Basler: verpasste wm – und ein leben voller verpasster chancen?

Mario Basler, der ewige Unruhestifter des deutschen Fußballs, schäumt. Nicht etwa über den aktuellen Stand der WM in Nordamerika, sondern darüber, dass er selbst bei diesem Spektakel auf die Tribüne verbannt wurde. Eine bittere Pille für den einstigen Freistoß-Zauberer, der sich im Doppelpass bei Sport1 über die Einführung der Trinkpausen lustig gemacht hat – genau diese Trinkpausen, die er einst selbst vehement gefordert haben soll, um seine Spielzeit künstlich zu verlängern. Ein Zirkus, wie man ihn liebt, und wie man ihn von einem erfahrenen Sportjournalisten erwartet.

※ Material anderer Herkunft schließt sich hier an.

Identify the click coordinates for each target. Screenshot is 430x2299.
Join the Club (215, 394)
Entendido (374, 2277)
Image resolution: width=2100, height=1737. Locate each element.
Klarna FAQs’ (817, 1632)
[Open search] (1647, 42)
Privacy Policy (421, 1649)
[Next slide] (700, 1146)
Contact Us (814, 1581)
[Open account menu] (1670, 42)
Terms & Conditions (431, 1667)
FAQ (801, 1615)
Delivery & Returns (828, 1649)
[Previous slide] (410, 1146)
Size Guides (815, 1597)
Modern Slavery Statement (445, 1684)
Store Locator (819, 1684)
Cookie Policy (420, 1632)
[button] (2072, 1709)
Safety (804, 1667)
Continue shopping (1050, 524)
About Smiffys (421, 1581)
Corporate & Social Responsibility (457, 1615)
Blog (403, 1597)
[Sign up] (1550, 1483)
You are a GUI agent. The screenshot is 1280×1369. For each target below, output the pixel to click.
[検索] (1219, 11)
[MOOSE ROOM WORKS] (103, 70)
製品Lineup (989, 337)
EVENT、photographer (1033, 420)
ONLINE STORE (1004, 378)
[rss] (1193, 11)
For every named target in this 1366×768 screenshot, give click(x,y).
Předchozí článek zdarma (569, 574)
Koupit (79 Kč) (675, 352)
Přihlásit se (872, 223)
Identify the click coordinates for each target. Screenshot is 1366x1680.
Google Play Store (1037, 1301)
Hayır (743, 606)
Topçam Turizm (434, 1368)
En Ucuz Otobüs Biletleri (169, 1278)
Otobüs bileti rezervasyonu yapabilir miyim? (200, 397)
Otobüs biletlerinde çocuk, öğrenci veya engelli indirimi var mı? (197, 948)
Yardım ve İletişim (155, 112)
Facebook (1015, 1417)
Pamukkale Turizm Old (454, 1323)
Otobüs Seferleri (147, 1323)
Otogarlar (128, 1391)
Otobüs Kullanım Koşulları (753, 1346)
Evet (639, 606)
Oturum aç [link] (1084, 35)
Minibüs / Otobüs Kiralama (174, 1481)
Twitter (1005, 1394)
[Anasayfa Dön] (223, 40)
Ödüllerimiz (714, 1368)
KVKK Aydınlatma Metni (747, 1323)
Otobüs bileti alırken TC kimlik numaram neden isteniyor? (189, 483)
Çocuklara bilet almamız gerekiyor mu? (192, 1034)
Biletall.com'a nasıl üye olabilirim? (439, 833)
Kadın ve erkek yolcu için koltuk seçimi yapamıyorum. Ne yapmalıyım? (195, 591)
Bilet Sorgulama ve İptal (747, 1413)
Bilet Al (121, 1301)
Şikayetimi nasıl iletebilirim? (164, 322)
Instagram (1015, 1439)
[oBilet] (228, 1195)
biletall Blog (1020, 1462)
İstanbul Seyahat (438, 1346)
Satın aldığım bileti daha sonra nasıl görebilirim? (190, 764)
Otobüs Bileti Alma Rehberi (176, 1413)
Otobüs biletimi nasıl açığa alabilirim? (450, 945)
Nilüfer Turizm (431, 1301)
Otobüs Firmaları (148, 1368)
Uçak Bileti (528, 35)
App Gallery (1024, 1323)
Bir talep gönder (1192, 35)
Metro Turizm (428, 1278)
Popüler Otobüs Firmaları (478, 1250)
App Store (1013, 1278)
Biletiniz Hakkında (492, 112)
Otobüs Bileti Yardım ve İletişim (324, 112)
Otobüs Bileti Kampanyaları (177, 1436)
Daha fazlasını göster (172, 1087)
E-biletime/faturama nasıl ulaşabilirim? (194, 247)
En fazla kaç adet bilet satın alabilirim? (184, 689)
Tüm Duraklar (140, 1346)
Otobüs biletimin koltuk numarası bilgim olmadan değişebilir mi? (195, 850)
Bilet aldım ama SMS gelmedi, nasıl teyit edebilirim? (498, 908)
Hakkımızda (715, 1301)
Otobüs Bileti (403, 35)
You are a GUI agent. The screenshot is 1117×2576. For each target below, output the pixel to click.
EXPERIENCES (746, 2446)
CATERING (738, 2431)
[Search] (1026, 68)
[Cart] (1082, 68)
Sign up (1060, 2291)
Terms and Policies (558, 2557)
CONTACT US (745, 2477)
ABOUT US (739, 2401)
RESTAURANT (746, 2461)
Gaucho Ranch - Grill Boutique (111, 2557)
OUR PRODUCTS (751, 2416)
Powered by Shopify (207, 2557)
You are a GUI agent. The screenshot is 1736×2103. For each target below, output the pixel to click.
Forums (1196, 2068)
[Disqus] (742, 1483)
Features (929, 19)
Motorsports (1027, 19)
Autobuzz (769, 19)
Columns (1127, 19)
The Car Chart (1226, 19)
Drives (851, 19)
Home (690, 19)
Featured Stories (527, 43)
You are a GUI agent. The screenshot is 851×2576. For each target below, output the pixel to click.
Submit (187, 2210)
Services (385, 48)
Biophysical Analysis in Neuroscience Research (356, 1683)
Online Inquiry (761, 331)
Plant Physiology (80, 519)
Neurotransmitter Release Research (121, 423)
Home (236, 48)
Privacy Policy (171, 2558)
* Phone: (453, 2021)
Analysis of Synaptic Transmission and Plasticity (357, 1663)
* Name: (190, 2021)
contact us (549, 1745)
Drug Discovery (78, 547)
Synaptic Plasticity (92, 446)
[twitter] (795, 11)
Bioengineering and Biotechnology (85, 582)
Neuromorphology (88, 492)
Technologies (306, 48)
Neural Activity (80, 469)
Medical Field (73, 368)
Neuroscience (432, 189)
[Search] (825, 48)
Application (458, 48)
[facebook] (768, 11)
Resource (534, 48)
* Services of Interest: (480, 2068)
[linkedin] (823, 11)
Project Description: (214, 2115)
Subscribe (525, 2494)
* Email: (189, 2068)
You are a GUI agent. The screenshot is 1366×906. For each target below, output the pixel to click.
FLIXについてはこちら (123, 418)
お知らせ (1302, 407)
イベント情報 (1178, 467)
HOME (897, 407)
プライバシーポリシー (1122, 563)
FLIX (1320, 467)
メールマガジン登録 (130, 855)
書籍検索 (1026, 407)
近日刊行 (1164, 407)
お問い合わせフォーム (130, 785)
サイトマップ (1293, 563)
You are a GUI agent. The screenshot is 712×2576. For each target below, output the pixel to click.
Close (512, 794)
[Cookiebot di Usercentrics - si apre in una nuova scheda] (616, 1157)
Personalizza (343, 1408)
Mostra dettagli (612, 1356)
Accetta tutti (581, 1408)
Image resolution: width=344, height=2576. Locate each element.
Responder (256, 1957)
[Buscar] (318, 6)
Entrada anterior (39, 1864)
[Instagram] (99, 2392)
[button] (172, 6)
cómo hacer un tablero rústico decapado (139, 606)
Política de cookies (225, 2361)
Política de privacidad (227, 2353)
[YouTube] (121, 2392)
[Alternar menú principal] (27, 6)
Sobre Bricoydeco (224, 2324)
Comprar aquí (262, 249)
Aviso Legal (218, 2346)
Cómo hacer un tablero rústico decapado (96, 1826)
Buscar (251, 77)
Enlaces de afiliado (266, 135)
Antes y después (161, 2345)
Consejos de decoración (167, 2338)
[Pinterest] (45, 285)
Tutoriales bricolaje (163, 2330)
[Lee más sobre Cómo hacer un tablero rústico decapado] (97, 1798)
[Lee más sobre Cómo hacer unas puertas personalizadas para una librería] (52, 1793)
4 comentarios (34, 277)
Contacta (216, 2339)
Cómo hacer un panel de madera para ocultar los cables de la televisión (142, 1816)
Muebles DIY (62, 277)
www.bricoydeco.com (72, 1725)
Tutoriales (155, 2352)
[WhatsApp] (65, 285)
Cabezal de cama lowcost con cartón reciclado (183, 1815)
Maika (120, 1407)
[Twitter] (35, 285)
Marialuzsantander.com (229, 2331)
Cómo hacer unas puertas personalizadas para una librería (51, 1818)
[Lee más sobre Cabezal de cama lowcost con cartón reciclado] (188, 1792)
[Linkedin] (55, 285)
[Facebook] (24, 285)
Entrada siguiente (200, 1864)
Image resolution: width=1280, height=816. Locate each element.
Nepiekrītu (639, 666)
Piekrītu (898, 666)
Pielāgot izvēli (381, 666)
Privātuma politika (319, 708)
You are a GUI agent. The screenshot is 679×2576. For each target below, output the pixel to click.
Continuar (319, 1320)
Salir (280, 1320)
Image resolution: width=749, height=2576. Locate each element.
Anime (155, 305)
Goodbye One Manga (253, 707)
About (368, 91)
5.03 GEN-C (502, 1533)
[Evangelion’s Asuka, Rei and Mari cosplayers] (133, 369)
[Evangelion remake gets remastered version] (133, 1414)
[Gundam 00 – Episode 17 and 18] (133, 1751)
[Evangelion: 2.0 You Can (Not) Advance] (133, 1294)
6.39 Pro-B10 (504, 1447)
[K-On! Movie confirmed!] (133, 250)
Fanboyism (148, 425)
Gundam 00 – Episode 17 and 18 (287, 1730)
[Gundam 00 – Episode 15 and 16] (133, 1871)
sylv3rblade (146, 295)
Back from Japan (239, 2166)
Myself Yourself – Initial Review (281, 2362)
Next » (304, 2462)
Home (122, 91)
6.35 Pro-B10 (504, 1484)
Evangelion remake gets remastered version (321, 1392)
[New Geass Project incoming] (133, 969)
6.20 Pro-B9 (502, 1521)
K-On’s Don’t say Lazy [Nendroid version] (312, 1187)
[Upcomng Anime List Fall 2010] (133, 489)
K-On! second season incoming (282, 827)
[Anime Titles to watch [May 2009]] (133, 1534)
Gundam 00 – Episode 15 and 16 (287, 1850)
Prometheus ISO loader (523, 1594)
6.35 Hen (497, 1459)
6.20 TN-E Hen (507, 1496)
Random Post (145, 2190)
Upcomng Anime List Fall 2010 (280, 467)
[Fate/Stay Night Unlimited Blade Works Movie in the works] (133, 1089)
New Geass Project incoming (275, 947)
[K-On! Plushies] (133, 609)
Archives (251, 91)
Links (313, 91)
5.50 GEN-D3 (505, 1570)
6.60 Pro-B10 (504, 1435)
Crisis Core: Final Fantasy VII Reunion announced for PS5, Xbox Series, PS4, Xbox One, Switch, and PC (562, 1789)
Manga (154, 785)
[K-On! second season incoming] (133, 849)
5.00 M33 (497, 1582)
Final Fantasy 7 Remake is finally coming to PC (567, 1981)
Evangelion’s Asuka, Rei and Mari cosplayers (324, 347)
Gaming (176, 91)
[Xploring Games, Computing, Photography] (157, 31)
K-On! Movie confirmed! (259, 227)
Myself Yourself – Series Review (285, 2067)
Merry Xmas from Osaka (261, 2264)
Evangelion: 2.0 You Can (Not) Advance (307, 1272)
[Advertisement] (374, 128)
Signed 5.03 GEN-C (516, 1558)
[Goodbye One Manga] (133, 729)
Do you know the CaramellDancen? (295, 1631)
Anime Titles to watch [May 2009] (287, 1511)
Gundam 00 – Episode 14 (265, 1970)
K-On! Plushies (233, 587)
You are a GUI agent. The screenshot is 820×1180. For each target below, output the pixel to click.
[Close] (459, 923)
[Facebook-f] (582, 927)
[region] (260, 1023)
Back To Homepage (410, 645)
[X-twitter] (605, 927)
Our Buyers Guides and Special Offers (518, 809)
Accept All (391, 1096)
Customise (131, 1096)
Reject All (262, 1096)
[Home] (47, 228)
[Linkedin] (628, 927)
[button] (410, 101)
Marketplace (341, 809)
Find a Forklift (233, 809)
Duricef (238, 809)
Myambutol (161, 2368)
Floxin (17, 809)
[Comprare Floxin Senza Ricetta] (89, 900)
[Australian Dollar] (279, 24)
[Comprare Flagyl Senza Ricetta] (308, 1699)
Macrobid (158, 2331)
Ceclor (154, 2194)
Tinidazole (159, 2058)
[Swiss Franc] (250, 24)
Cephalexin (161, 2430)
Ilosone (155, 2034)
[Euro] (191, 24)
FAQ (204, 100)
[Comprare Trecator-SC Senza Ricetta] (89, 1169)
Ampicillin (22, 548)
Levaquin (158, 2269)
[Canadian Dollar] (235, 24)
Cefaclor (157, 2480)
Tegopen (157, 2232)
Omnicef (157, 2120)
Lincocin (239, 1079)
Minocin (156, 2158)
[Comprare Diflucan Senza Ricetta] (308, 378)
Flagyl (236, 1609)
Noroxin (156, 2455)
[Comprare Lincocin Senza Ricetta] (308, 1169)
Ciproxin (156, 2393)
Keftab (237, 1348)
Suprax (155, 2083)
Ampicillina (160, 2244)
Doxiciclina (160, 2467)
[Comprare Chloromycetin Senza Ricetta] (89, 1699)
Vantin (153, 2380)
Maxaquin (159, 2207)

Die chance verpasst: ein leben zwischen genie und wahnsinn

Es ist eine Geschichte von verpassten Gelegenheiten, von genialen Momenten und ebenso fragwürdigen Entscheidungen. Basler, der einst mit einem prächtigen Freistoßtor gegen Manchester United die Bayern ins Champions-League-Finale katapultierte, nur um dort eine bittere Niederlage zu erleben, hätte mehr sein können. Hätte man ihm zugehört, seine Freistoßkünste weiter gefördert, wer weiß, vielleicht wäre er heute Nationaltrainer der Türkei – ein Land, dem er zweifellos mit seiner Deutschfreundlichkeit wohlgesonnen ist. Vincenzo Montella, der aktuelle Trainer, scheint da ja eher Schwierigkeiten zu haben, das Sechzehntelfinale zu erreichen.

Undav, der Shootingstar der WM, zeigt, dass Julian Nagelsmann ein Auge für Talent hat. Doch Basler, der selbst einmal ein solcher Joker gewesen sein könnte, scheint in einer Trainerkarriere im Niemandsland gestrandet. Türk Gücü Oberhausen war nur ein kurzer Zwischenstopp auf einer langen Reise. Die WM in den USA, Kanada und Mexiko bleibt ihm verwehrt – ein weiteres Kapitel in einer Karriere voller verpasster Chancen.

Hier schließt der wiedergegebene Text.